L’edificio di via Giolitti è assolutamente maestoso, ed era destinato a funzioni di rappresentanza; è tra quelli più ritratti ed eternati nei secoli, da tanti dei maggiori nomi dei dipinti di paesaggio, o dell’incisione: è sempre stato un “topos” di Roma antica. Davanti all’entrata, è una delle tre absidi, forse aggiunte successivamente: è una sorta di nartece; le altre due, sono ai lati. Dentro il tempio, o meglio ninfeo, rimangono tracce dell’originale decorazione della cupola, con mosaici a pasta vitrea, poi ricoperti da uno strato d’intonaco; alle pareti, c’erano lastre di marmo (ne resta la preparazione a malta, per collocarle).
Pure il pavimento era un tempo ricoperto di mosaici marmorei e in “opus sectile”: era perfino colorato; però il dettaglio non si apprezza più. Se il monumento era dei più studiati, nei secoli non è stato, purtroppo, tra i più tutelati e difesi dall’incuria del tempo: nel 1828, è infatti crollata la cupola, poi restaurata verso il 1940; e interventi di consolidamento sono più recenti.
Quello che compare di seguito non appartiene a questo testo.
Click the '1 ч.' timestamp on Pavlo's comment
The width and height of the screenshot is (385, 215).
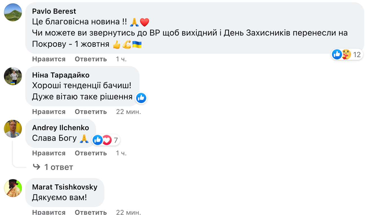[x=122, y=59]
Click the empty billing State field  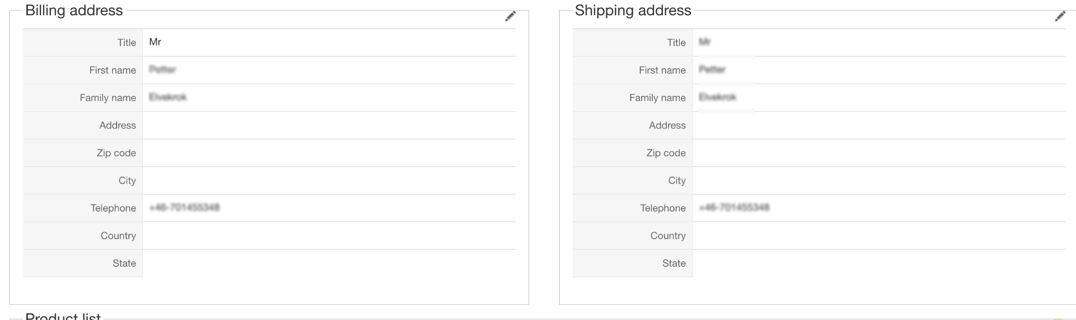tap(329, 263)
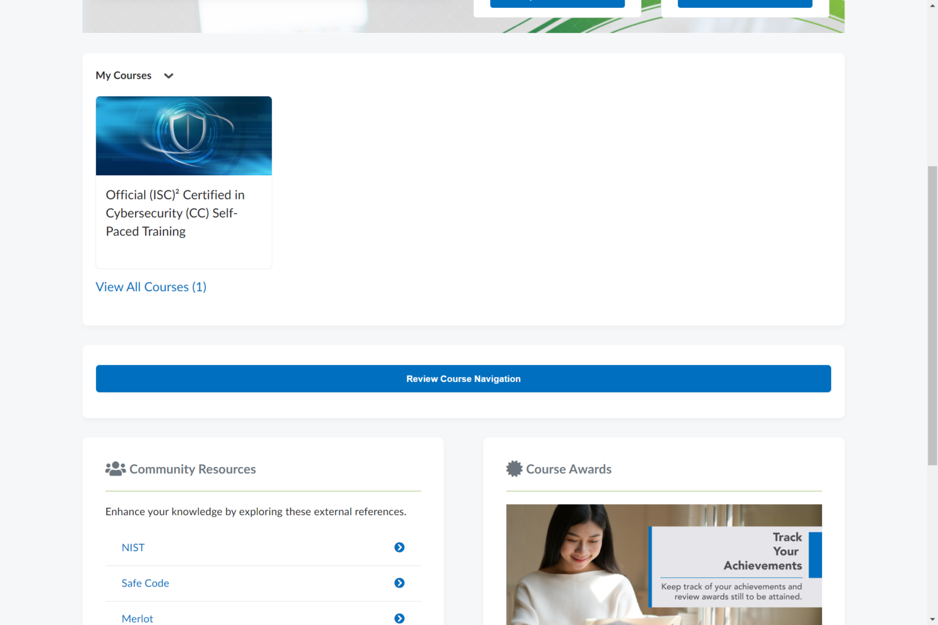Open View All Courses link
Screen dimensions: 938x625
pos(151,287)
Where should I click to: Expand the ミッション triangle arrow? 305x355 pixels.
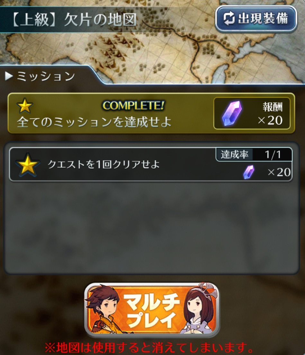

Se oggi è sacrificato tra le rotaie della stazione e i binari del tram, in passato è stato assunto come archetipo: Maria Rosaria Barbera spiega che «senza di lui, non ci sarebbe stata la basilica di Santa Sofia ad Istanbul».
È la copia romana, dell’età degli imperatori Antonini (circa fino all’anno 190), di un originale greco eseguito dalla fine del V all’inizio del IV secolo; ve ne sono più esemplari in vari musei del mondo, anche ai Capitolini. Quella del cosiddetto tempio di Minerva Medica ha lancia e sfinge sull’elmo, ed avambracci, di restauro. Il marchese Vincenzo Giustiniani la volle per la sua collezione: la più famosa dell’epoca. Parecchi “grandtouristi” si sono fatti ritrarre, con dietro la sua testa, per esempio da Pompeo Batoni. Diversamente dal resto della raccolta, ai tempi di Napoleone non è requisita; nel 1805 quanto resta di quelle proprietà, passa al re di Prussia, Federico Guglielmo III. La Minerva, no: la compera Luciano Bonaparte e la colloca dove viveva, a palazzo Nunez-Torlonia, in via Bocca di Leone. L’acquista Pio VII Chiaramonti: sarà poi nel Braccio nuovo dei musei Vaticani, voluto da Antonio Canova. Dove, per fortuna e osannatissima, ancora è.